Widgets

Input and output

Load Corpus from CSV

The Load Corpus from CSV widget loads a file and extracts the document texts and labels into two lists.

You can specify the text and label columns (counting columns starts with 1). You can also specify to skip the first header row and specify the delimiter. In the case of a tab-separated file, use \t as a delimiter.

Create Dataset

The Create Dataset widget combines embeddings (output of embeddings models) and labels to a dataset. The output is the Orange Data Table.

Import Dataset

The Import Dataset widget takes two files as arguments: x.npy is a numpy array with the embeddings and y.npy is a numpy array with labels. The widget produces the dataset on the output, which is the same as the output of Create Dataset widget.

Export Dataset

The Export Dataset widget takes the dataset on the input and it opens up a popup dialog with a link to the file archive. The file archive contains two files: x.npy and y.npy, which are features and labels, respectively. You can transform features (eg. the code snippet below) and reupload the dataset with Import Dataset widget.

import numpy as np

x = np.load('x.npy')
x += 2  #  feature transformation
np.save('x2.npy', x)

Word based text embeddings

Word2Vec

Word2vec is a group of related models that are used to produce word embeddings. These models are shallow, two-layer neural networks that are trained to reconstruct linguistic contexts of words. Word2vec takes as its input a large corpus of text and produces a vector space, typically of several hundred dimensions, with each unique word in the corpus being assigned a corresponding vector in the space. Word vectors are positioned in the vector space such that words that share common contexts in the corpus are located in close proximity to one another in the space[1].

Models

English model - Pre-trained vectors trained on part of Google News dataset (about 100 billion words). The model contains 300-dimensional vectors for 3 million words and phrases.
German model - Word2Vec Continuous Skipgram model trained on German CoNLL17 corpus. The model contains 100-dimensional vectors for 4946997 words and phrases.
Spanish model - Word2Vec model trained on Spanish Billion Word Corpus. The model contains 300-dimensional vectors for 1000653 words and phrases.

[Entries drawn from a collection]
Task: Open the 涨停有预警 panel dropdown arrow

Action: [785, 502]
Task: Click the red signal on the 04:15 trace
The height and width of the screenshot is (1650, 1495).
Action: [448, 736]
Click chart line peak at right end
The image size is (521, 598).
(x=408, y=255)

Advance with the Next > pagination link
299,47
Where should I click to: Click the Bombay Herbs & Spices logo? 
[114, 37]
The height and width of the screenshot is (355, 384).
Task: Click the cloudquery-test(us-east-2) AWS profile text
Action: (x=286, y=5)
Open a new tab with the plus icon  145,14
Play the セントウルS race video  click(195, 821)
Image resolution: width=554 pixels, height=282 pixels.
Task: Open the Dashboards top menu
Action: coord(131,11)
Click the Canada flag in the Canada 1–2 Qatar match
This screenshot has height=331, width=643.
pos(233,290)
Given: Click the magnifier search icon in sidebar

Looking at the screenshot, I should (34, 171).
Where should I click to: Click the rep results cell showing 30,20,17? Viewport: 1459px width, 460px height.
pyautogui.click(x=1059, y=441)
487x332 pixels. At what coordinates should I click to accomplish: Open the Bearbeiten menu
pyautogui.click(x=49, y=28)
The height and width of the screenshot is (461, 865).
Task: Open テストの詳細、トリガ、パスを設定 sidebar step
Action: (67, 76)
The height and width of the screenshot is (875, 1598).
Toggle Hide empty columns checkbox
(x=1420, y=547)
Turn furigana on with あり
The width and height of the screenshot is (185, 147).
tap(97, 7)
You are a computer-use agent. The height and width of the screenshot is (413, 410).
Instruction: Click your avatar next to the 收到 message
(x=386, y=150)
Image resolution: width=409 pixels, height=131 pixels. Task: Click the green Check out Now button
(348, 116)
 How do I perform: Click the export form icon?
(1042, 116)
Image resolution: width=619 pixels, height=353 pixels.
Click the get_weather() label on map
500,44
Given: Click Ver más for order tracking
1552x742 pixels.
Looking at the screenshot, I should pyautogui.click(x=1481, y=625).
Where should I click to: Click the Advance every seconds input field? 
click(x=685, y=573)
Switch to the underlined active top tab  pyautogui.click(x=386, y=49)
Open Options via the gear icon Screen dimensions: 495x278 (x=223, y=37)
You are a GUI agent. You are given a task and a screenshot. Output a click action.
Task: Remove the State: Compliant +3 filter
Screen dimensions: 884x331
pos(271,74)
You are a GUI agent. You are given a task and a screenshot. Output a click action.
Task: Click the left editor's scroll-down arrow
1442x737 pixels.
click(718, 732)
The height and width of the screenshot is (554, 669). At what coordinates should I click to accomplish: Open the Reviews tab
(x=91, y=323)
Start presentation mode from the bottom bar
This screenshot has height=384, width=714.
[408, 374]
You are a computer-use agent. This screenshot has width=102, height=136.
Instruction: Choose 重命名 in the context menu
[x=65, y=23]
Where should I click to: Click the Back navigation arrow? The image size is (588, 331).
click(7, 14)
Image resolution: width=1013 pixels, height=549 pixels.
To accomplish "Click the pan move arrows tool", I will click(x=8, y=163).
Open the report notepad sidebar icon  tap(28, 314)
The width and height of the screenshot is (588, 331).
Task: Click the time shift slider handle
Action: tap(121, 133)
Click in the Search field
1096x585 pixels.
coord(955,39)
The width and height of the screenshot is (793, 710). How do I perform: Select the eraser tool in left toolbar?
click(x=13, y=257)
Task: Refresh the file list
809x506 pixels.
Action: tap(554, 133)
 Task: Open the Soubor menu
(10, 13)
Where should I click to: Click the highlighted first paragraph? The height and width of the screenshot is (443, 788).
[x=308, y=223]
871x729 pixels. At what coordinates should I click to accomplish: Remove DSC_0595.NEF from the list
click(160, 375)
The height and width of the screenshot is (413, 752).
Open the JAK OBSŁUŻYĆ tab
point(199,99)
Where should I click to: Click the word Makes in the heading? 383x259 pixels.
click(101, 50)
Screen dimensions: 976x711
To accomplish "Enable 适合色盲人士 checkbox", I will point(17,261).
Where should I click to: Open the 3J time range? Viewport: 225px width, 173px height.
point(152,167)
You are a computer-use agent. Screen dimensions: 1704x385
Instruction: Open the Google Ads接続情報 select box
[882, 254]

▶ What to work on:
1 > Condense the paragraph of the widget documentation beginning "The Export Dataset widget takes" into a short bulleted list that retains its main facts.
2 > Transcribe the entries verbatim, starting with the first line of the entries and going on through the line that contains "Action: (67, 76)".

▶ Responses by task:
1 >
- Takes the dataset on the input.
- Opens a popup dialog with a link to a file archive.
- The archive contains two files: x.npy (features) and y.npy (labels).
- Features can be transformed, and the dataset can then be reuploaded with the Import Dataset widget.

2 >
Task: Open the 涨停有预警 panel dropdown arrow

Action: [785, 502]
Task: Click the red signal on the 04:15 trace
The height and width of the screenshot is (1650, 1495).
Action: [448, 736]
Click chart line peak at right end
The image size is (521, 598).
(x=408, y=255)

Advance with the Next > pagination link
299,47
Where should I click to: Click the Bombay Herbs & Spices logo? 
[114, 37]
The height and width of the screenshot is (355, 384).
Task: Click the cloudquery-test(us-east-2) AWS profile text
Action: (x=286, y=5)
Open a new tab with the plus icon  145,14
Play the セントウルS race video  click(195, 821)
Image resolution: width=554 pixels, height=282 pixels.
Task: Open the Dashboards top menu
Action: coord(131,11)
Click the Canada flag in the Canada 1–2 Qatar match
This screenshot has height=331, width=643.
pos(233,290)
Given: Click the magnifier search icon in sidebar

Looking at the screenshot, I should (34, 171).
Where should I click to: Click the rep results cell showing 30,20,17? Viewport: 1459px width, 460px height.
pyautogui.click(x=1059, y=441)
487x332 pixels. At what coordinates should I click to accomplish: Open the Bearbeiten menu
pyautogui.click(x=49, y=28)
The height and width of the screenshot is (461, 865).
Task: Open テストの詳細、トリガ、パスを設定 sidebar step
Action: (67, 76)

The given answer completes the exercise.